= Activity =
Each line below must be transcribed with no word changed.

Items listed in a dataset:
________________________
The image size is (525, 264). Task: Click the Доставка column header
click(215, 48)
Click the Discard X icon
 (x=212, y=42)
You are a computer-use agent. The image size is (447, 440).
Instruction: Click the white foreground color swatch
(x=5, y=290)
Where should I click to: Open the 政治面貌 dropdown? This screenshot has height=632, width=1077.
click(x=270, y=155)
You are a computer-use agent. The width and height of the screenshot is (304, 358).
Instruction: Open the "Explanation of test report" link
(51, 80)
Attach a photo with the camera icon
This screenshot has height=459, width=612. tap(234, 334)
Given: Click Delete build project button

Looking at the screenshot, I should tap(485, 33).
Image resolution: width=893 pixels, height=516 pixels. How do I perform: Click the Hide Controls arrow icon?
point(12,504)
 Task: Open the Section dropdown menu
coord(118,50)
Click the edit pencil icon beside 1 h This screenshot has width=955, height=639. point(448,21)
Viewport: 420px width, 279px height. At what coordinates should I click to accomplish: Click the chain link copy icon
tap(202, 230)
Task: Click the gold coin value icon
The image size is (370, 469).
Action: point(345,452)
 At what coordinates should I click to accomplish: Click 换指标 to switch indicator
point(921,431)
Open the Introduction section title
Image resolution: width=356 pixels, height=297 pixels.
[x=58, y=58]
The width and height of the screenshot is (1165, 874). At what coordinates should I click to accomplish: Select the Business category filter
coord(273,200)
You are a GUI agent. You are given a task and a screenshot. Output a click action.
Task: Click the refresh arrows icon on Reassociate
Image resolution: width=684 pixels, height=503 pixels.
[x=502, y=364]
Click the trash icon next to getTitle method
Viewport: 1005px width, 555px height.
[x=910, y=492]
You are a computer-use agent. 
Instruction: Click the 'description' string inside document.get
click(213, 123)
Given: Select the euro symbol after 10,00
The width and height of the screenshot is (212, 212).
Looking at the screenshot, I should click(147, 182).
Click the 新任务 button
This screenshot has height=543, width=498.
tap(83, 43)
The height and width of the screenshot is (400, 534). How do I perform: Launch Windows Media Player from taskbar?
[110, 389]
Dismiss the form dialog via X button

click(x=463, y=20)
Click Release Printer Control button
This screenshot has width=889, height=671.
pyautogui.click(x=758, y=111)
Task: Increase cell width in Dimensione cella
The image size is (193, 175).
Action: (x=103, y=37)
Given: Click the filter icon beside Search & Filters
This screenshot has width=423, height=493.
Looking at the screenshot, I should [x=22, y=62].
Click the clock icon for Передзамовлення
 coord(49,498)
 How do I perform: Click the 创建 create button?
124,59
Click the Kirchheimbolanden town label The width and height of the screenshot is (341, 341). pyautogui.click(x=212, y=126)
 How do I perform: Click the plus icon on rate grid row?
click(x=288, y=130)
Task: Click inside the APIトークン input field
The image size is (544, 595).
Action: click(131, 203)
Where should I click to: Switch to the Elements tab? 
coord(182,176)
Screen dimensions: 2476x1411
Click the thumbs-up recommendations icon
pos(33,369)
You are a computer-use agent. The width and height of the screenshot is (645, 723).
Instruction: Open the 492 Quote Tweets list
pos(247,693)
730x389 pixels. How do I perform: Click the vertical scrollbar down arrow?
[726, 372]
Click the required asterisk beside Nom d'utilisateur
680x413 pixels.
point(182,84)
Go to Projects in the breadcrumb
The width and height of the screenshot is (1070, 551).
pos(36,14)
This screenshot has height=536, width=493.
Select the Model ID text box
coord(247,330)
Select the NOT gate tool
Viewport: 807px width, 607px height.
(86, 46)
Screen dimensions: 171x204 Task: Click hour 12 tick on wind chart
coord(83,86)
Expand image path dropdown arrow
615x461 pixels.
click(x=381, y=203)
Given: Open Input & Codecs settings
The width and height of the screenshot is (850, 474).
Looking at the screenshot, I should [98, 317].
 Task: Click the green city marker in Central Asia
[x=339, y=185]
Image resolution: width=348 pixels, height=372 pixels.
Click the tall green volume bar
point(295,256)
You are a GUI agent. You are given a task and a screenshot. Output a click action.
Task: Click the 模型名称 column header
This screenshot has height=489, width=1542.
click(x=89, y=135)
________________________
= Completed exercise =
The image size is (525, 264). Task: Click the Доставка column header
click(215, 48)
Click the Discard X icon
 (x=212, y=42)
You are a computer-use agent. The image size is (447, 440).
Instruction: Click the white foreground color swatch
(x=5, y=290)
Where should I click to: Open the 政治面貌 dropdown? This screenshot has height=632, width=1077.
click(x=270, y=155)
You are a computer-use agent. The width and height of the screenshot is (304, 358).
Instruction: Open the "Explanation of test report" link
(51, 80)
Attach a photo with the camera icon
This screenshot has height=459, width=612. tap(234, 334)
Given: Click Delete build project button

Looking at the screenshot, I should tap(485, 33).
Image resolution: width=893 pixels, height=516 pixels. How do I perform: Click the Hide Controls arrow icon?
point(12,504)
 Task: Open the Section dropdown menu
coord(118,50)
Click the edit pencil icon beside 1 h This screenshot has width=955, height=639. point(448,21)
Viewport: 420px width, 279px height. At what coordinates should I click to accomplish: Click the chain link copy icon
tap(202, 230)
Task: Click the gold coin value icon
The image size is (370, 469).
Action: point(345,452)
 At what coordinates should I click to accomplish: Click 换指标 to switch indicator
point(921,431)
Open the Introduction section title
Image resolution: width=356 pixels, height=297 pixels.
[x=58, y=58]
The width and height of the screenshot is (1165, 874). At what coordinates should I click to accomplish: Select the Business category filter
coord(273,200)
You are a GUI agent. You are given a task and a screenshot. Output a click action.
Task: Click the refresh arrows icon on Reassociate
Image resolution: width=684 pixels, height=503 pixels.
[x=502, y=364]
Click the trash icon next to getTitle method
Viewport: 1005px width, 555px height.
[x=910, y=492]
You are a computer-use agent. 
Instruction: Click the 'description' string inside document.get
click(213, 123)
Given: Select the euro symbol after 10,00
The width and height of the screenshot is (212, 212).
Looking at the screenshot, I should click(147, 182).
Click the 新任务 button
This screenshot has height=543, width=498.
tap(83, 43)
The height and width of the screenshot is (400, 534). How do I perform: Launch Windows Media Player from taskbar?
[110, 389]
Dismiss the form dialog via X button

click(x=463, y=20)
Click Release Printer Control button
This screenshot has width=889, height=671.
pyautogui.click(x=758, y=111)
Task: Increase cell width in Dimensione cella
The image size is (193, 175).
Action: (x=103, y=37)
Given: Click the filter icon beside Search & Filters
This screenshot has width=423, height=493.
Looking at the screenshot, I should [x=22, y=62].
Click the clock icon for Передзамовлення
 coord(49,498)
 How do I perform: Click the 创建 create button?
124,59
Click the Kirchheimbolanden town label The width and height of the screenshot is (341, 341). pyautogui.click(x=212, y=126)
 How do I perform: Click the plus icon on rate grid row?
click(x=288, y=130)
Task: Click inside the APIトークン input field
The image size is (544, 595).
Action: click(131, 203)
Where should I click to: Switch to the Elements tab? 
coord(182,176)
Screen dimensions: 2476x1411
Click the thumbs-up recommendations icon
pos(33,369)
You are a computer-use agent. The width and height of the screenshot is (645, 723).
Instruction: Open the 492 Quote Tweets list
pos(247,693)
730x389 pixels. How do I perform: Click the vertical scrollbar down arrow?
[726, 372]
Click the required asterisk beside Nom d'utilisateur
680x413 pixels.
point(182,84)
Go to Projects in the breadcrumb
The width and height of the screenshot is (1070, 551).
pos(36,14)
This screenshot has height=536, width=493.
Select the Model ID text box
coord(247,330)
Select the NOT gate tool
Viewport: 807px width, 607px height.
(86, 46)
Screen dimensions: 171x204 Task: Click hour 12 tick on wind chart
coord(83,86)
Expand image path dropdown arrow
615x461 pixels.
click(x=381, y=203)
Given: Open Input & Codecs settings
The width and height of the screenshot is (850, 474).
Looking at the screenshot, I should [98, 317].
 Task: Click the green city marker in Central Asia
[x=339, y=185]
Image resolution: width=348 pixels, height=372 pixels.
Click the tall green volume bar
point(295,256)
You are a GUI agent. You are given a task and a screenshot. Output a click action.
Task: Click the 模型名称 column header
This screenshot has height=489, width=1542.
click(x=89, y=135)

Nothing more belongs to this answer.